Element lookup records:
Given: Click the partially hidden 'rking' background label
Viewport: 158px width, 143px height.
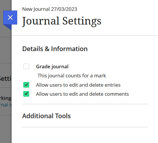Looking at the screenshot, I should 6,98.
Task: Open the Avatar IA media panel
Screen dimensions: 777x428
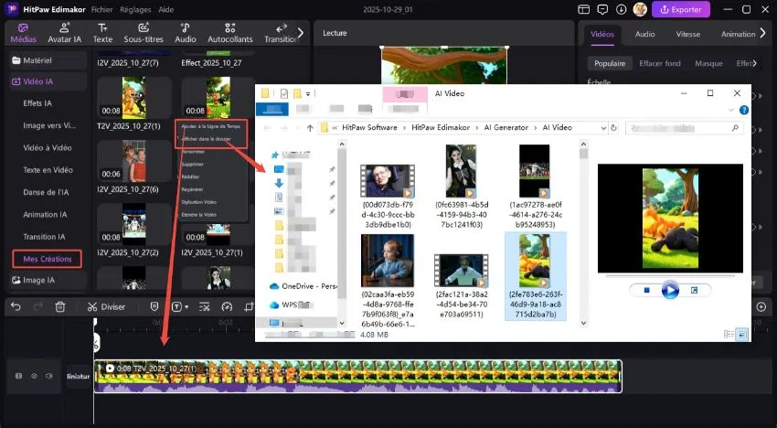Action: pos(64,33)
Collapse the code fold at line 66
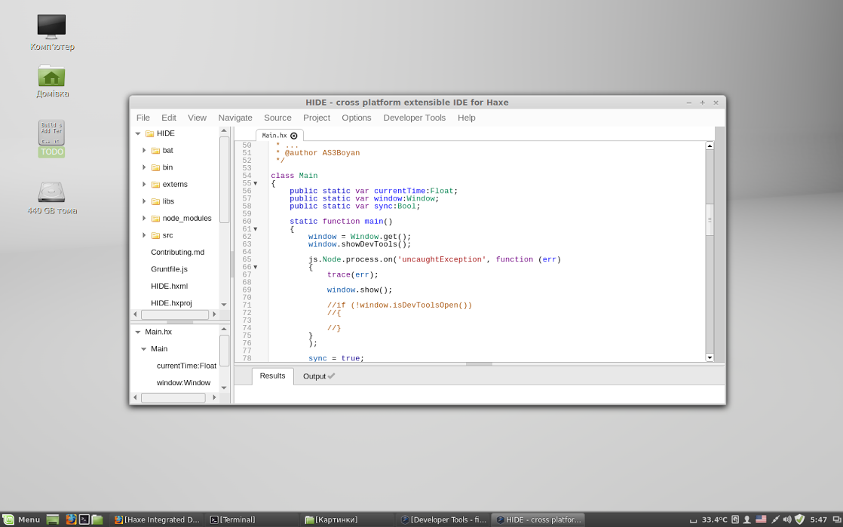Image resolution: width=843 pixels, height=527 pixels. [255, 266]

▸ **PROBLEM TO SOLVE**
Give all the records again word for word, but leave out the pictures.

▸ **WORKED SOLUTION**
Given: Click the partially hidden 'rking' background label
Viewport: 158px width, 143px height.
Looking at the screenshot, I should 6,98.
Task: Open the Avatar IA media panel
Screen dimensions: 777x428
Action: pos(64,33)
Collapse the code fold at line 66
Image resolution: width=843 pixels, height=527 pixels. [255, 266]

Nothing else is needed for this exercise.